Мы прислушиваемся. Нет. Это море.
Что такое почтовый самолет в пути? Это ничто. Между Агадиром и Кап-Джуби, над непокоренной, неведомой землей это товарищ, затерявшийся неизвестно где. Вот сейчас в нашем небе, быть может, возникнет неподвижный знак.
«Если из Агадира он вылетел в пять часов…»
Вас охватывает смутное предчувствие беды. Что значит авария почтового самолета? Это всего лишь затянувшееся ожидание, это чуть повышенный тон в замирающем споре. Потом время становится бесконечным, и его уже трудно заполнить мелкими жестами, обрывочными словами…
Потом кто-то внезапно ударяет кулаком по столу.
– Ах черт! Ведь уже девять часов…
Люди вскакивают, и это значит, что товарищ попал к маврам.

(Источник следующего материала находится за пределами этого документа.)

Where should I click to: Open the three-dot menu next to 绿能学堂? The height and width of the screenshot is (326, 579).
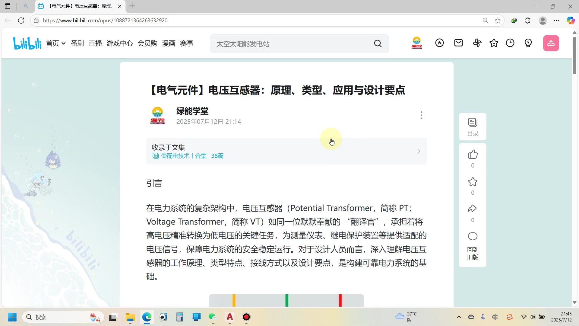point(421,115)
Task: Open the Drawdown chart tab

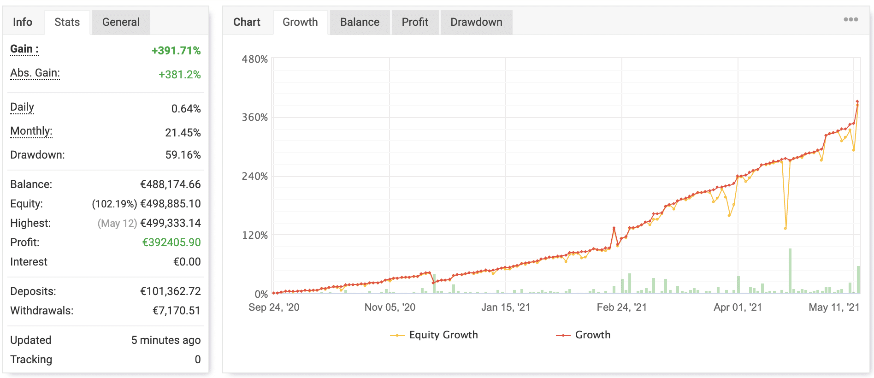Action: click(476, 22)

Радист связывает нас с Лас-Пальмас. Дизель громко пыхтит. Альтернатор гудит, как турбина. Радист не сводит глаз с амперметра, который отмечает каждый разряд.
Я стою и жду. Радист, работая правой рукой, наискось протягивает мне левую. Потом он выкрикивает:
– А? Что?
Я молчу. Проходит двадцать секунд. Он опять что-то кричит, а я ничего не слышу, я говорю:
– А, да?
Вокруг меня все светится, через приоткрытые ставни прорывается солнечный луч, шатуны дизеля искрят, и длинные молнии скрещиваются с солнечным лучом.
Наконец радист всем корпусом поворачивается ко мне, снимает шлем. Мотор затихает и останавливается. Я слышу последние слова: удивленный моим молчанием, радист выкрикивает их, словно я нахожусь в ста метрах от него.
– …Им на все наплевать!
– Кому?
– Да им.
– Ах вот оно что! А можете вы связаться с Агадиром?
– Сейчас не его время.
– А вы все-таки попытайтесь. Я царапаю на листке блокнота: «Почтовый не прибыл. Состоялся ли вылет. Точка. Подтвердите час вылета».
– Передайте им вот это.
– Постараюсь.
И грохот возобновляется.
– Ну что?
– …дите.
Я задумался, я не расслышал. Он хотел сказать «подождите». Кто ведет почтовый? Неужели ты, Жак Бернис, которого не сыщешь ни во времени, ни в пространстве?
Радист приглушает дизель, включается на прием, снова надевает шлем. Он стучит по столу карандашом, смотрит на часы и зевает.
– Неужели авария?
– Откуда мне знать?
– Вы правы. Да нет же… Агадир не слышит.
– Попробуем еще?
– Давайте.
И мотор снова включен.
Агадир по-прежнему молчит. Теперь мы стараемся уловить его голос. Если он переговаривается с другой станцией, мы вмешаемся в разговор.
Сажусь. От нечего делать беру наушники и попадаю в вольеру, полную птичьего гама.
Длинные, короткие, частые трели, я плохо разбираюсь в этом языке. Сколько же голосов звенят в небе, которое я считал безмолвным!
Говорят три станции. Как только умолкает одна, в хор вступает другая.
– Ага! Бордо на автоматической.
Высокая рулада, скороговоркой, вдалеке. Потом более спокойный, более медлительный тон.
– А это кто?
– Дакар.
Вот слышится чей-то расстроенный голос. Он смолкает, снова говорит, потом молчание, и опять он вступает.